## Task statement
There is one span to output from the data below: the lines starting at the line with "Given: Select the Roasted Chicken Salad item" and ending at the line with "You are a computer-use agent. The image". Output it exactly, ends included, nothing more.

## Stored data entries
Segment Open

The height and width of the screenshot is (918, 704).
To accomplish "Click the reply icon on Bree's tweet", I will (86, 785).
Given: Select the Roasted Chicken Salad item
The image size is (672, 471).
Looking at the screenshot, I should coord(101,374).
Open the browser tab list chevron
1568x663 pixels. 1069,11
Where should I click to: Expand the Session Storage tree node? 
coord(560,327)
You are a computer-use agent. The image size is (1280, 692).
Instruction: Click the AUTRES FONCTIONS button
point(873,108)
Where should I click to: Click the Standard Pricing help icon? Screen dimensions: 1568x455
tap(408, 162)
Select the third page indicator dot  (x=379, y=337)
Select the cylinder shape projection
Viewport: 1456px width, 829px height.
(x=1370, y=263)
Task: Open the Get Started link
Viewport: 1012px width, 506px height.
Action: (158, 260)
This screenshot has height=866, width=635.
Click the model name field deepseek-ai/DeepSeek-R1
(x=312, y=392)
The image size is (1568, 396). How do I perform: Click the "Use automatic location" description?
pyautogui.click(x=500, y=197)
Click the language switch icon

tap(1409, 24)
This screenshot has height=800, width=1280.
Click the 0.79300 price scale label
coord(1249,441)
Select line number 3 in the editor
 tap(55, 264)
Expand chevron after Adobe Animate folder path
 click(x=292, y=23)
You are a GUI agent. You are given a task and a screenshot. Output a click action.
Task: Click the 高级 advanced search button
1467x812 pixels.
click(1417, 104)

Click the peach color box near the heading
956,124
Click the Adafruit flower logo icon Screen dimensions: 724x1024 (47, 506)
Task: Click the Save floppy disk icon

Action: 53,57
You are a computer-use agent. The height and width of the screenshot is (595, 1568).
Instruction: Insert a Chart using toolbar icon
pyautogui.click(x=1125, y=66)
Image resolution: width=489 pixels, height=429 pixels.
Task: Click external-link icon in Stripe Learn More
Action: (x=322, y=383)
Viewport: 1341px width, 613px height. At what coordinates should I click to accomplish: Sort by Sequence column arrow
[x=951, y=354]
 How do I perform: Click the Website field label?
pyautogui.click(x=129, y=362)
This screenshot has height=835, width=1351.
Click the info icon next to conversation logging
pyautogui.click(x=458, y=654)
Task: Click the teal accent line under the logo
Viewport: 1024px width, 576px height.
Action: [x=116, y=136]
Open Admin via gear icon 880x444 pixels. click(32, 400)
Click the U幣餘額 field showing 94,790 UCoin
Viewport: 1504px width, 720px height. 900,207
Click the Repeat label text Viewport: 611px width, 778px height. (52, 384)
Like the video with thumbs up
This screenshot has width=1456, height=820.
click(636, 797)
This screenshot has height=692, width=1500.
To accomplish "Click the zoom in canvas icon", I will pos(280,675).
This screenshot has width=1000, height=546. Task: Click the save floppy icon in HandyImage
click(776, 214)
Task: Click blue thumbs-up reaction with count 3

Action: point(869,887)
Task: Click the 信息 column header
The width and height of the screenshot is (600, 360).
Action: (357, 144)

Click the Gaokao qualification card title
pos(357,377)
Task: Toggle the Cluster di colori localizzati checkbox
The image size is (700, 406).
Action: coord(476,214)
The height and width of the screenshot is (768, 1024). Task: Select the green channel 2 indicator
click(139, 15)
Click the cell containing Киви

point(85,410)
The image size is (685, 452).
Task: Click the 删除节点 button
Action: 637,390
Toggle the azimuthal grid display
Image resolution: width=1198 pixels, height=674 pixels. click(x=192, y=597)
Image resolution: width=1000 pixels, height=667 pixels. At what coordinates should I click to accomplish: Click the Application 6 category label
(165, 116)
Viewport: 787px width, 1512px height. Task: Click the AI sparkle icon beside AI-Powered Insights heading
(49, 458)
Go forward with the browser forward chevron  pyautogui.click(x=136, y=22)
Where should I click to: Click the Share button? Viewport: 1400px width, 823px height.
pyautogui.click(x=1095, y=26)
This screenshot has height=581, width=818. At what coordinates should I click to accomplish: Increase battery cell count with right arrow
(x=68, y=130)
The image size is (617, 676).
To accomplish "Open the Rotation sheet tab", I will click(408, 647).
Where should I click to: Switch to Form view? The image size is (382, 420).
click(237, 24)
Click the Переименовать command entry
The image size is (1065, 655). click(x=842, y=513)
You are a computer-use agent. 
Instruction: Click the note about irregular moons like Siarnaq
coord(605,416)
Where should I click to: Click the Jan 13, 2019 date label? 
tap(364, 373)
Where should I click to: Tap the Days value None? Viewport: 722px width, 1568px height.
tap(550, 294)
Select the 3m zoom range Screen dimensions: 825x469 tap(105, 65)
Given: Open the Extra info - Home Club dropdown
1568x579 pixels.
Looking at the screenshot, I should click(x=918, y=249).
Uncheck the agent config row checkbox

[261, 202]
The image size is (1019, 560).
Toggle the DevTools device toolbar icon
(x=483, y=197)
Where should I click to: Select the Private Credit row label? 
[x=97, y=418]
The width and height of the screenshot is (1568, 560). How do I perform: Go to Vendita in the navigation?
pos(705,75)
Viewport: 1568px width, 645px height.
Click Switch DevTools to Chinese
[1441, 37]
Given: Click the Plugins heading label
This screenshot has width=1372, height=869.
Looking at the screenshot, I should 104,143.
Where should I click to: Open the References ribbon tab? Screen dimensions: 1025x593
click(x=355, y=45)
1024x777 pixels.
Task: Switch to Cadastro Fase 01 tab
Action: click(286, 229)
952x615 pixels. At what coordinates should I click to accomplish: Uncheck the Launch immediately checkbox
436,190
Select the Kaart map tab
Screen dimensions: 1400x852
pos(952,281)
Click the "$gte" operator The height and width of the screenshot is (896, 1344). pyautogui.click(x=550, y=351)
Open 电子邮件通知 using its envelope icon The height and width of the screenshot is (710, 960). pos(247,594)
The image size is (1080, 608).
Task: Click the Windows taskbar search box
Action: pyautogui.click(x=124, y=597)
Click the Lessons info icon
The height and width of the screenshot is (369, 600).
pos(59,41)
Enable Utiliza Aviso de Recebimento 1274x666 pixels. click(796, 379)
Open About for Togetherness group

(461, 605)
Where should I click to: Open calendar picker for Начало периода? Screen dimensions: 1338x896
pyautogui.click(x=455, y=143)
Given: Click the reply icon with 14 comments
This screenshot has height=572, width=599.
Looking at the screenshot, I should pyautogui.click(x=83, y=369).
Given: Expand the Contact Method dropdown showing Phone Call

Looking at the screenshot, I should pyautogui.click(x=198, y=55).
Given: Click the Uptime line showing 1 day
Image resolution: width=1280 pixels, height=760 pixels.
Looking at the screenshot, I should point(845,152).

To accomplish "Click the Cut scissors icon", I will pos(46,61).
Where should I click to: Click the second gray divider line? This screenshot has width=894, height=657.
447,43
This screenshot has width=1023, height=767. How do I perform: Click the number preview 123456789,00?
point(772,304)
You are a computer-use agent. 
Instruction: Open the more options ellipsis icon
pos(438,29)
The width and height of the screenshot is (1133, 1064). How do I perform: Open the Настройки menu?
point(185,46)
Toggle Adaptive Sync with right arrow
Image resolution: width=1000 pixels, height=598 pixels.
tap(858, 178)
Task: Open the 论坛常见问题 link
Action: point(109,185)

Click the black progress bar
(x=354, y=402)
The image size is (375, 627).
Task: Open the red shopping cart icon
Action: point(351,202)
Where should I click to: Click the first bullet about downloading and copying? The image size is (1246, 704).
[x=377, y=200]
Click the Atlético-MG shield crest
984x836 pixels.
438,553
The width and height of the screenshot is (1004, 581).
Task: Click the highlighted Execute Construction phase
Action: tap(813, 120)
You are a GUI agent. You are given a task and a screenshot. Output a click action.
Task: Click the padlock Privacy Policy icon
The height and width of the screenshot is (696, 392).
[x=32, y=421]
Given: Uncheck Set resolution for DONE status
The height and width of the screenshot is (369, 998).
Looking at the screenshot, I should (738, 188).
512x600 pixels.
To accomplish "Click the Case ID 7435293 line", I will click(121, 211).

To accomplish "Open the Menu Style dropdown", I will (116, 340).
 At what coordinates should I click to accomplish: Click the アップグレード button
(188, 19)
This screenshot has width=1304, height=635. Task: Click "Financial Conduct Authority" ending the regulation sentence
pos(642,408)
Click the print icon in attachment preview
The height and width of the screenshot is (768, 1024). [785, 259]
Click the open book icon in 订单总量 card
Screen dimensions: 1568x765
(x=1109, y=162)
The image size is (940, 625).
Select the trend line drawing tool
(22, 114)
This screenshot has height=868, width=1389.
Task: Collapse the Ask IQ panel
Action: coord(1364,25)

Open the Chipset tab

Segment Closed

## Solved problem
Given: Select the Roasted Chicken Salad item
The image size is (672, 471).
Looking at the screenshot, I should coord(101,374).
Open the browser tab list chevron
1568x663 pixels. 1069,11
Where should I click to: Expand the Session Storage tree node? 
coord(560,327)
You are a computer-use agent. The image size is (1280, 692).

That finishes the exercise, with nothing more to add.